Chronic obstructive calculous pancreatitis usually accompanies pancreatic duct hypertension, and is presumed to be the main pathophysiology. The goal of treatment for these patients is to ensure adequate drainage and decompression of the pancreatic duct in order to relieve the associated pain and preserve pancreatic exocrine and endocrine function.3 Of these patients, lack of response to other medical treatment or interventional modalities is the main indication for surgical intervention. Previous reports on LPJ have shown excellent postoperative outcomes in pain relief (75~94.3%) with an acceptable minor complication rate (11.8~30%).3,5,6 Although the main purpose of surgical intervention for chronic obstructive pancreatitis is pain relief, a minimally invasive approach has rarely been attempted.3,7,8
The major obstacles facing minimally invasive LPJ are the difficulty of removing impacted spiculated stones and long anastomosis. Recent experience of laparoscopic pancreatic surgery led proficiency in complex procedures, especially intracorporeal suturing. Fortunately, the texture of the pancreatic parenchyma is hard and main duct is large in chronic pancreatitis, enabling easy manipulation during anastomosis. A V-Loc absorbable barbed suture device allows easy and safe anastomosis and prevents loosening of the sutures. However, the pancreas spans the upper abdominal quadrants bilaterally. Therefore, in order to anastomize the long open pancreatic duct on both sides, the surgeon has to move, which is inconvenient. In addition, the spicules of main duct stones are frequently embedded in the branch duct and are not easily removed by laparoscopic instruments. It may be helpful to remove the stones directly using an open surgical long clamp through a small subxyphoid skin incision after removing the trocar.

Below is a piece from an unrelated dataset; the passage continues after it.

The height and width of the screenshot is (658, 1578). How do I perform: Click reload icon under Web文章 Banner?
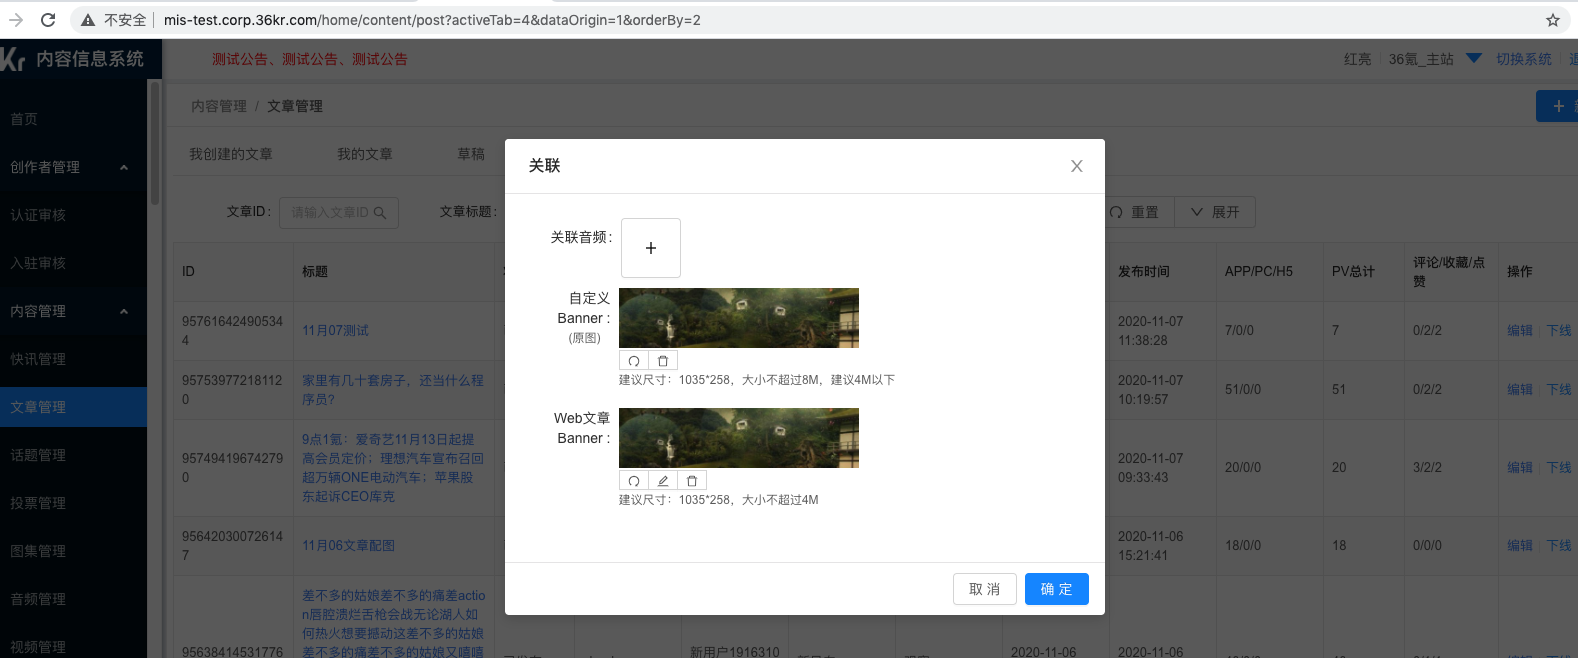[634, 481]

LPJ might be an effective option for relief of chronic pain in chronic obstructive pancreatitis. A laparoscopic approach is technically demanding and time consuming due to the long anastomosis, but it can be performed safely thanks to accumulated experience. Such a minimally invasive approach would help to improve patient quality of life by minimizing treatment-related discomfort.